Regulator rules against broadcaster

BSkyB, Europe’s biggest paybox, could be forced to give up its stake in free-to-air U.K. broadcaster ITV, following a provisional ruling by the Competition Commission.

BSkyB stunned the British TV industry when it forked out more than $1.8 billion for a 17.9% stake in ITV in November.

But the commission said Tuesday that the holding restricts competition and “operates against the public interest.”

The commission added: “The acquisition has made BSkyB (into) ITV’s largest shareholder by some margin. As a pay TV operator, BSkyB faces competition from the free-to-air offer, of which ITV is an important part. BSkyB would therefore have both the ability and incentive to take advantage of opportunities to weaken ITV or prevent it from taking actions that would threaten BSkyB’s interests.”

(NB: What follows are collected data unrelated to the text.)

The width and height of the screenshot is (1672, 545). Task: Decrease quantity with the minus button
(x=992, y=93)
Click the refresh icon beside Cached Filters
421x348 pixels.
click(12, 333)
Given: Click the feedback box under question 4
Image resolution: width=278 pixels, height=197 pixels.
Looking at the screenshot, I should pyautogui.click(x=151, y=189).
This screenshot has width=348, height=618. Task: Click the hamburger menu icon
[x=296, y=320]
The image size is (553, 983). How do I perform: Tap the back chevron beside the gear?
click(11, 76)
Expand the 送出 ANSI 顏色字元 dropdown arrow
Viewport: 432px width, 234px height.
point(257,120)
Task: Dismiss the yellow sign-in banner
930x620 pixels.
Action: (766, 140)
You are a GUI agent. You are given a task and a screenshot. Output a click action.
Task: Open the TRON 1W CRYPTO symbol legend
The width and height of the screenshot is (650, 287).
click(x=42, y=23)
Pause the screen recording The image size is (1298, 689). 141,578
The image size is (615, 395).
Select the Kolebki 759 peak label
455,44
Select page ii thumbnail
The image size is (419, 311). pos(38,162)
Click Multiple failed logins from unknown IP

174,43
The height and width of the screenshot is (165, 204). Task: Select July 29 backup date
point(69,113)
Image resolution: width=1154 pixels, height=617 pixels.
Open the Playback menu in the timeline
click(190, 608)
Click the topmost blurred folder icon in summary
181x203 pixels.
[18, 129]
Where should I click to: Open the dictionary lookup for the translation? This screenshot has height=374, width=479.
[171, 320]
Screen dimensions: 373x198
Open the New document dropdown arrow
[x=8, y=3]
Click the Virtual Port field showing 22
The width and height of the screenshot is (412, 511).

The ruling is a potential blow to BSkyB, whose CEO, James Murdoch, bought the stake to derail an attempt by cable operator NTL, subsequently rebranded Virgin Media, to buy ITV.

BSkyB said the company would “continue to engage with the commission during the remainder of the process.”

In a statement Virgin Media said: “Strong remedies are required to finally resolve the matter. Sky should not be permitted to remain in a position where there is any question whatsoever about its ability to influence ITV.”

If BSkyB is forced to offload the stock, it stands to lose around $440 million at ITV’s current stock price.

Murdoch has always insisted the stake is legal because cross-media ownership rules allow BSkyB to own up to 20% of a rival broadcaster.